De todos modos, era todo lo que tenían por el momento.

Salió al salón y le mostró la droga a Rossi.

—Y se suponía que eran personas inteligentes —comentó Rossi—. ¿Por qué terminarán metiéndose en estas cosas?

—No tenían familia —le contestó.

Era sorprendente lo mucho que ese factor aparecía como condicionante en los casos que había investigado. Pero todo consumidor tenía un sustituto de esa familia que le faltaba: la persona que satisfacía su necesidad de droga. En la clase media, esa necesidad se satisfacía regularmente, como quien va al médico. Esas retiradas de fondos semanales y en efectivo así lo confirmaban. En algún punto de la ciudad estaba el traficante que los conocía; seguramente un traficante que trataba sólo con profesionales, que nunca corría riesgos y que seguramente también era inteligente; dispondría sin duda de toda una batería de razones filosóficas para justificar lo que hacía.

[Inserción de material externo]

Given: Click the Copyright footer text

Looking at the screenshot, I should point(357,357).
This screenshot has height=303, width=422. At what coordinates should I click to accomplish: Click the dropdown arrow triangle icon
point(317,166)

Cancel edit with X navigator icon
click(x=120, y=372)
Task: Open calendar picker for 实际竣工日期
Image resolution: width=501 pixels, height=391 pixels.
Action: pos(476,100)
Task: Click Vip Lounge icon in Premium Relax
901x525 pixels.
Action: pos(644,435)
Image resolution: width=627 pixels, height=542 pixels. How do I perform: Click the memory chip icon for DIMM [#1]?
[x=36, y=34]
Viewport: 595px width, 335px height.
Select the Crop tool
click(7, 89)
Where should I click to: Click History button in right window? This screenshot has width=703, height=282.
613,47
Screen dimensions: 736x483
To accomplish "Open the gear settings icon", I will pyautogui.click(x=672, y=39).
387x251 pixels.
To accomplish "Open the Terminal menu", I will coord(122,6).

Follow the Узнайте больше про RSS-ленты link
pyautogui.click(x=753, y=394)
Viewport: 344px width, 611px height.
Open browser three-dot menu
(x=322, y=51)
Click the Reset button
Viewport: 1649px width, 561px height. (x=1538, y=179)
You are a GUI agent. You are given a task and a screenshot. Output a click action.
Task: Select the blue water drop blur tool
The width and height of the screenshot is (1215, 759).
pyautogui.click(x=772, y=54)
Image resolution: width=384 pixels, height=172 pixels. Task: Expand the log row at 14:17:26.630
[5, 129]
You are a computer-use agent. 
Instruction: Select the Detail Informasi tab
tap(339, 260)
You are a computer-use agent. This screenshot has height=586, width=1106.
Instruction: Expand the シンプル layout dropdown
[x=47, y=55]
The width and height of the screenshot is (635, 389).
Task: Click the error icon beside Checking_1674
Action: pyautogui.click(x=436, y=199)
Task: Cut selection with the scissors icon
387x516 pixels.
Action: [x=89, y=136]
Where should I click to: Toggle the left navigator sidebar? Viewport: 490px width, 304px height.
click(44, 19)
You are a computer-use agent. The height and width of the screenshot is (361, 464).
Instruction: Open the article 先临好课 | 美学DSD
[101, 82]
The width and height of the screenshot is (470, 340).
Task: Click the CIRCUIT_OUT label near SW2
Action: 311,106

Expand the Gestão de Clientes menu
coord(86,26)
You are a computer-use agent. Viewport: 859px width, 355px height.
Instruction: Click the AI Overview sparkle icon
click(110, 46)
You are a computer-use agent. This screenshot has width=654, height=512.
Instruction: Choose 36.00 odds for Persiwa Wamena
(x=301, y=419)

Costa y Rossi se pasaron una hora revisando la agenda de Mary Rinaldi, llamando a todos los números que encontraron en ella, hablando con peluqueros, médicos, conocidos y un par de agencias de viajes. Cualquiera de ellos podía ser su proveedor. Luego hicieron lo mismo con los nombres que encontraron en el ordenador de Rinaldi. Era una lista de unos cuarenta individuos, principalmente contactos académicos. Más tarde le entregarían esa misma lista a los de narcóticos, a ver si les sonaba alguno de aquellos nombres.

Rinaldi usaba mucho el ordenador. Estaba lleno de ensayos y cartas, principalmente dirigidas al banco y además estaba conectado a la línea telefónica. Costa entró en su correo electrónico esperando encontrárselo protegido por alguna contraseña, pero curiosamente aparecieron tres mensajes en su bandeja de entrada, fechados los tres dos días antes. Uno de ellos era publicidad y otro una invitación para una convención que se celebraba en Florida.

El tercero era muy breve. Decía simplemente el dinero no es problema. Quedamos allí a las diez. No había remitente, ni dirección de correo, pero aparecía un número de teléfono de Roma al pie de la pantalla.

Rossi lo miró sorprendido.

—¿Y se han pasado esto por alto? Falcone se va a poner hecho una fiera.

Costa descolgó el teléfono y marcó. Una voz de mujer contestó.

—¿Despacho del Cardenal Denney?

—Perdón. Me he equivocado.

Rossi no dejaba de mirarle.

—¿Y bien?

—Era el despacho de un tal Cardenal Denney. ¿Te dice algo ese nombre?

Rossi dio media vuelta y echó a andar hacia la puerta.

—Necesito beber algo ya. Antes de que encontremos algo más.